John 12:24, “I tell you the truth, unless a grain of wheat falls to the ground and dies, it remains only a single seed. But if it dies, it produces many seeds.”

This is a principle, a rule of action, that applies in the ordered universe God has created, and everywhere where He reigns unopposed. The value Jesus taught, ‘Give and it shall be given unto you,’ fits closely with this principle. This not some weird, impractical, pie-in-the-sky aspiration, that will never work in practice. It is the way God intends things to work. Farmers expect things to work like this. Investors in the stock market expect things to work like this. A healthy national economy works like this. Why do we children of the Kingdom sometimes find it so difficult to live like this?

God created us to follow them

Eph 4:24, “Created to be like God in true righteousness and holiness.”

Kingdom values express true righteousness and holiness – the ‘right’ way to live. We are made to live this way.

There was once a laird (a sassenach I regret to say) who had a large loch on his land. He decided to buy a sailing boat to use on the loch. One day the boat salesman visited the laird, and was amazed to find him floating about on the loch sitting on top of an upside-down boat.

“Oi,” he called (for the salesman was a true cockney) “Are you ‘buttercups and daisy’; whotyer fink yer doing with the mast and sails under water?”

“Oh, it’s quite ok,” replied the laird, “I soon worked out that it’s best to put all that stuff under the water. That way the boat catches the current in the loch and floats along quite splendidly.”

“But then you can only go where the current takes you,” said the salesman. “Put it up the other way and you’ll find that the wind will take you anywhere you want to go.”

“Oh no, I started off like that,” replied the laird, “and found myself being blown all over the place. Much better like this, where I’m in control.”

It’s not God’s Kingdom that is the topsy-turvy, upside-down kingdom. It is the kingdom of this world, deceived as it is by the enemy, that is upside-down. Live according to Kingdom values, and see how the wind of God’s Spirit will catch your sails, taking you where God wants you to be, instead of drifting along in the current of the world’s values.

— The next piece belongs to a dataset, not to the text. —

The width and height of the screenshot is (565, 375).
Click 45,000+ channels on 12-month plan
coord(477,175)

The World’s Values are the enemy’s Values

Paul summarises what motivates the world’s value system in Eph 4:17-19.

Futile thinking; darkened understanding; separated from God; hard hearts; abandoned to sensuality; self-indulgent; lustful.

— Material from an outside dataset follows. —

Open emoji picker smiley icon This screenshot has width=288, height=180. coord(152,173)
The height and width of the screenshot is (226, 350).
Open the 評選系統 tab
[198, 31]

At the heart of it all is the lie of the enemy, so subtle, so near the truth and yet so far from it. Gen 3:5, “You will be like God.” Only it is his, false image of God. An image of grasping, getting, possessing, controlling.

Compare that with God’s intention for us. Eph 4:24, “Created to be like God in true righteousness and holiness.”

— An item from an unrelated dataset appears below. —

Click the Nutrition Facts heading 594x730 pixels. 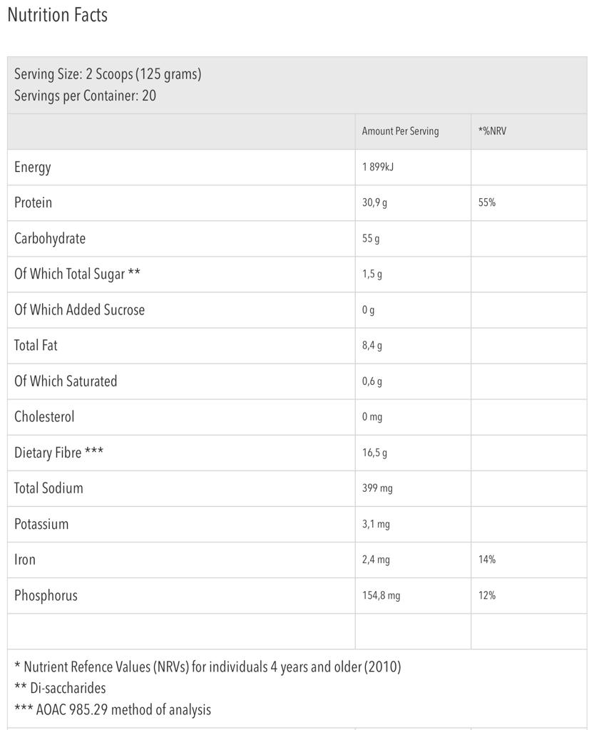tap(57, 15)
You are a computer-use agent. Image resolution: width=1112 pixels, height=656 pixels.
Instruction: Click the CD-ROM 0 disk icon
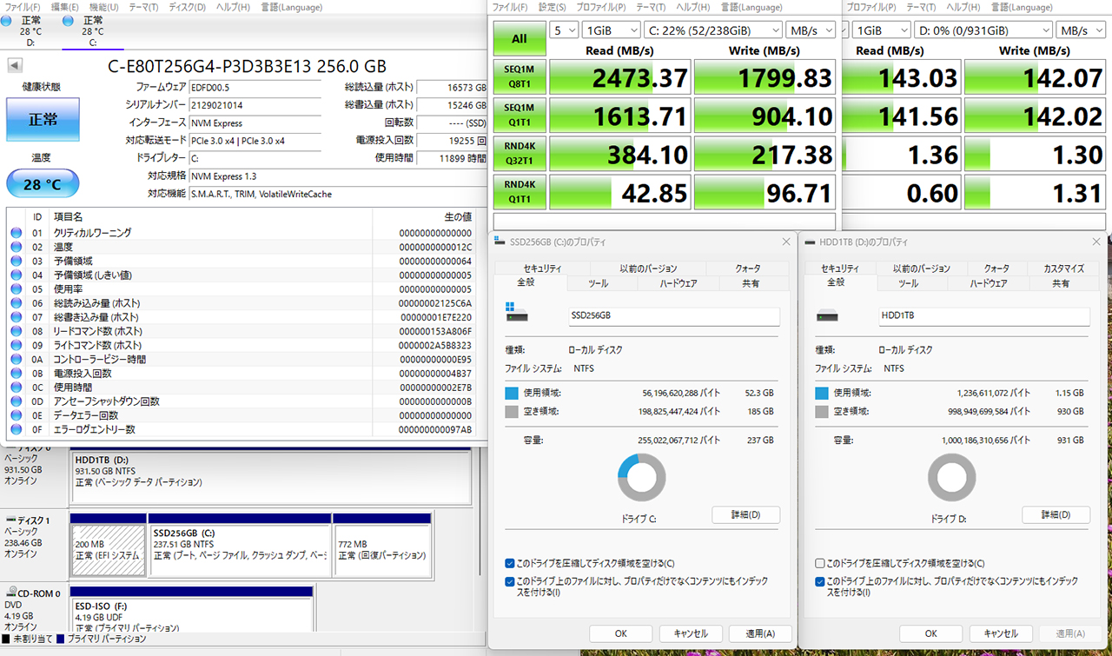11,593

Jesus came into the world to destroy the works of the devil. Wherever God’s Kingdom comes, the enemy has to retreat.

Conclusion

Let’s work together to overturn the enemy’s topsy-turvy, upside-down values, and set things the right way up here in Westhill and Kingswells. In our lives. Increasingly in the lives of those who become part of God’s kingdom through our obedience to the Holy Spirit.

Let Paul have the final word. “Be imitators of God, therefore, as dearly loved children, and live a life or love, just as Christ loved us and gave himself up for us as a fragrant offering and sacrifice to God.” Eph 5:1,2.

Questions for Discussion

List some of the differences between the values of God’s kingdom and the values of the world we live in. What things would change most in Westhill and Kingswells were God’s kingdom to fully come in these communities? Are there some changes that we should commit together to pray for?

In Ephesians 5:8 Paul says, “You were once darkness but now you are light in the Lord; live as children of the light.” Ask if some group members would share their testimony about changes that have taken place in their life since becoming a follower of Jesus.

Read Ephesians 4:22-24. Discuss how TV programmes, films, videos, magazines and books may affect our ability to do what these scriptures teach.